Stored data
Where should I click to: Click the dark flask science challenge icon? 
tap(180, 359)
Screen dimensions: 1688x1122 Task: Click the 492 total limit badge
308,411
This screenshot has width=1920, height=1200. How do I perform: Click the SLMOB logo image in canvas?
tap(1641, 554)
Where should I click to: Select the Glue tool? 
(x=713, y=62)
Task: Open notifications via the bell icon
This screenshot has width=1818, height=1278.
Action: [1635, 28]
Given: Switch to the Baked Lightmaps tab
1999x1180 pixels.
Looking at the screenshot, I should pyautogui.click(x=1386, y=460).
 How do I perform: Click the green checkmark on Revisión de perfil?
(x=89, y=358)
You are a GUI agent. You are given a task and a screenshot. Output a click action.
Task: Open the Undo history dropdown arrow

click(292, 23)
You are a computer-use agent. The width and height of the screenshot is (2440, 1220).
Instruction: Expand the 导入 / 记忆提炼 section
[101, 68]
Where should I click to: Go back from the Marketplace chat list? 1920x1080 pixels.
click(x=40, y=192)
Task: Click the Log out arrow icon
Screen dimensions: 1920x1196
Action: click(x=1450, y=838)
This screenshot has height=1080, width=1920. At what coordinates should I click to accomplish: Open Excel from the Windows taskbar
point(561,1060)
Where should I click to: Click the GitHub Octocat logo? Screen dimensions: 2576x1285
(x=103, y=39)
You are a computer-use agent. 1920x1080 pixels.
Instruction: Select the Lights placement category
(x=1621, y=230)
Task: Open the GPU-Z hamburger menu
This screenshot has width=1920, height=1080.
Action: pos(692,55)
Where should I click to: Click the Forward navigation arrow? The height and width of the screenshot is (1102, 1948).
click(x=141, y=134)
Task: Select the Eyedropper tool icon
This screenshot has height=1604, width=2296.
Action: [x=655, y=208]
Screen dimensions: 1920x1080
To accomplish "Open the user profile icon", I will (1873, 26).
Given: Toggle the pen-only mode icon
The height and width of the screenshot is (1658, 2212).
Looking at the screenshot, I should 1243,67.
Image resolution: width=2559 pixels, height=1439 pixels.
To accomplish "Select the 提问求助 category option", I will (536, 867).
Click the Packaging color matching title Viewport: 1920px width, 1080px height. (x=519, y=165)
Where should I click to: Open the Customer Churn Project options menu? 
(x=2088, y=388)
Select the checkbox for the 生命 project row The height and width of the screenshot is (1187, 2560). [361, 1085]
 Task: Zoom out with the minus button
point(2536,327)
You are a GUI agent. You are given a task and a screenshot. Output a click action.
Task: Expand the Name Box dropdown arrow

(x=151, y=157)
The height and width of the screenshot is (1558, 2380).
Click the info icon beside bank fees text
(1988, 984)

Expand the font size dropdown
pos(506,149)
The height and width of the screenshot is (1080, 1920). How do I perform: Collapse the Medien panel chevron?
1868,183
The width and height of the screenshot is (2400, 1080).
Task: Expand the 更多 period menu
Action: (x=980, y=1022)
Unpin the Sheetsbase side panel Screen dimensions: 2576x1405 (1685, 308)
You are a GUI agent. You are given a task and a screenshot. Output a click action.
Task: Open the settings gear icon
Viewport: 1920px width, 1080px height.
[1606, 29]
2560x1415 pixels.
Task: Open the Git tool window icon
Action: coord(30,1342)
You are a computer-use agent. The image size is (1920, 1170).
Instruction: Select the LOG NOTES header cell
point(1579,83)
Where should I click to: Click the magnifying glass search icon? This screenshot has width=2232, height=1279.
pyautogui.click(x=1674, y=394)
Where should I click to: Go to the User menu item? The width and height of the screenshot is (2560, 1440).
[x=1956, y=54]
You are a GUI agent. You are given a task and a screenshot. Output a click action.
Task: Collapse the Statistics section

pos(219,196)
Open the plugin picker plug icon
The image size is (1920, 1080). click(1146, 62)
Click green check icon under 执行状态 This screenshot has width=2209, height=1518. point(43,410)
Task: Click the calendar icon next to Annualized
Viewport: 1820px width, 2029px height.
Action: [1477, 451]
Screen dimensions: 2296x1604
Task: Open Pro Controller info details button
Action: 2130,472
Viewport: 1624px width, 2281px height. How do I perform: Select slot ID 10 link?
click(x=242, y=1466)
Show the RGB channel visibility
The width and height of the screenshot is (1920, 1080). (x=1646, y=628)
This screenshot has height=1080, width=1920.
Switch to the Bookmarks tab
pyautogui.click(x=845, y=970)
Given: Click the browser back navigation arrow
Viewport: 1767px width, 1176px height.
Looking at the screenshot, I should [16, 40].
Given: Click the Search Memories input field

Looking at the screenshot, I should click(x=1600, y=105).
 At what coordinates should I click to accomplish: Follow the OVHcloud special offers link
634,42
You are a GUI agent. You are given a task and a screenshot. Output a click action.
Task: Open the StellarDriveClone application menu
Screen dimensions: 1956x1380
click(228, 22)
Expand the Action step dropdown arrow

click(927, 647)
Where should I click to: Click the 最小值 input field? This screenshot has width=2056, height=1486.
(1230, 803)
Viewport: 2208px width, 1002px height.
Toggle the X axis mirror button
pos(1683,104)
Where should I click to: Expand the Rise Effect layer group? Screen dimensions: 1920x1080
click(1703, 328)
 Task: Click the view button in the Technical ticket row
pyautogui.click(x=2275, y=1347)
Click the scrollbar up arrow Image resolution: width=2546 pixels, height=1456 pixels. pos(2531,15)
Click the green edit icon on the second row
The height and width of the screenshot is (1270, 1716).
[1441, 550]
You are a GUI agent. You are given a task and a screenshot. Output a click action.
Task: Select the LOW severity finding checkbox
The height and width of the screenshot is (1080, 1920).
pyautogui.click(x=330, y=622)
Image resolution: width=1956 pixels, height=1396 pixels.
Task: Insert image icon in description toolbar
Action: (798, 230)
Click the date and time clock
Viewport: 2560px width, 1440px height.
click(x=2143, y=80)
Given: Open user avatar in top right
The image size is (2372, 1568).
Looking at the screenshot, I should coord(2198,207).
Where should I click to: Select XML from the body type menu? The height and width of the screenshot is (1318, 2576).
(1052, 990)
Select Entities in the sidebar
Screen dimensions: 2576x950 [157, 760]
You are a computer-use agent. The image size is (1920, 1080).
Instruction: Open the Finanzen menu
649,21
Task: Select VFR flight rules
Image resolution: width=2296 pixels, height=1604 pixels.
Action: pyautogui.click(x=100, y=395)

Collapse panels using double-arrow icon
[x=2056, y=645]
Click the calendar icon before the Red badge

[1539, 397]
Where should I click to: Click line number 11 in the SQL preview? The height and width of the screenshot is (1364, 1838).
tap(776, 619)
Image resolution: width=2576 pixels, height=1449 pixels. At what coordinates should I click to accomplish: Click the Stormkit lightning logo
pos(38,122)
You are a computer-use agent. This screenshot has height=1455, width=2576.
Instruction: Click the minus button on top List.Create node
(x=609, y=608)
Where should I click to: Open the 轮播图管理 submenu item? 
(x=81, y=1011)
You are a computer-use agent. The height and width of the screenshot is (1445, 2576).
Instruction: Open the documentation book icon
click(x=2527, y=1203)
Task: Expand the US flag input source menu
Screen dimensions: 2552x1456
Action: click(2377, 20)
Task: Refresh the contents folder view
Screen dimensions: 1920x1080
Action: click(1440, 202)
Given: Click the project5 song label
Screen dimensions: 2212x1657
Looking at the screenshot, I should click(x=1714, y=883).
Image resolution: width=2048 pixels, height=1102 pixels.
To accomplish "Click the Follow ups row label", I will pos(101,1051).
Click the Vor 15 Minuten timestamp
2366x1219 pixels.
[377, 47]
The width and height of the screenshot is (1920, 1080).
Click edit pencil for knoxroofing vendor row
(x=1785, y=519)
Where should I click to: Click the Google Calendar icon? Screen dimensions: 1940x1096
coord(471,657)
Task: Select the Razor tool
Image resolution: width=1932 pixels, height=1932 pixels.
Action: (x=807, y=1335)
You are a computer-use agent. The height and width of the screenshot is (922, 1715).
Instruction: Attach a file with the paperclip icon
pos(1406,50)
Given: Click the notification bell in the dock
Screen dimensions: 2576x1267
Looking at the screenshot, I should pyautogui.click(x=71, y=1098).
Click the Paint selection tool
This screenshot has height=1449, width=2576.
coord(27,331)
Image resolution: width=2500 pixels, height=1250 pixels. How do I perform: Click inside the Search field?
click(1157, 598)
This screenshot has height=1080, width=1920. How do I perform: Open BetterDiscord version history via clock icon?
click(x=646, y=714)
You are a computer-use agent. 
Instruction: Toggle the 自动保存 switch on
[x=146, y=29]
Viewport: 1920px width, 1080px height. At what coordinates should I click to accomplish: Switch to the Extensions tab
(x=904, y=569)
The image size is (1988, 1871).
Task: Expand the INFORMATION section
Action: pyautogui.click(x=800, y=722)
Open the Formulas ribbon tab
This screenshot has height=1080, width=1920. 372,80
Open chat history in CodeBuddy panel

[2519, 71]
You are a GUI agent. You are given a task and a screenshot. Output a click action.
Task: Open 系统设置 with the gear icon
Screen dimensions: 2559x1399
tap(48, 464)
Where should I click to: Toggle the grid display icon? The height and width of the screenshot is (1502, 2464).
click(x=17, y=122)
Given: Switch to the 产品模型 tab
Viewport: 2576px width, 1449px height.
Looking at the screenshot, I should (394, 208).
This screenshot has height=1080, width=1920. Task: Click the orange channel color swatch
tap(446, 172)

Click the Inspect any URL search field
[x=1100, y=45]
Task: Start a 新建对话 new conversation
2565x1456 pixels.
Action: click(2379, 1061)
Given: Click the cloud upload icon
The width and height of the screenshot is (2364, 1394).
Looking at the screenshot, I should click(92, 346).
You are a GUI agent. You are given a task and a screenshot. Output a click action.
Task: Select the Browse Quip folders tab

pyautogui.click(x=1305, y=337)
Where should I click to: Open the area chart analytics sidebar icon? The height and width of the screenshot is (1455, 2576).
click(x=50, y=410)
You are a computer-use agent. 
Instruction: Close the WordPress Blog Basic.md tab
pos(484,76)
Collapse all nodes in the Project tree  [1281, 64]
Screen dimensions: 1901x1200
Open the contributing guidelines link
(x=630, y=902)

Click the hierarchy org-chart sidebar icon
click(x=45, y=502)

(TASK STATEMENT): From the records above, copy out the line with "Click the Vor 15 Minuten timestamp", the line with "is (922, 1715).", and every line between them, word for word.

(RESULT OF THIS EXERCISE):
Click the Vor 15 Minuten timestamp
2366x1219 pixels.
[377, 47]
The width and height of the screenshot is (1920, 1080).
Click edit pencil for knoxroofing vendor row
(x=1785, y=519)
Where should I click to: Click the Google Calendar icon? Screen dimensions: 1940x1096
coord(471,657)
Task: Select the Razor tool
Image resolution: width=1932 pixels, height=1932 pixels.
Action: (x=807, y=1335)
You are a computer-use agent. The height and width of the screenshot is (922, 1715).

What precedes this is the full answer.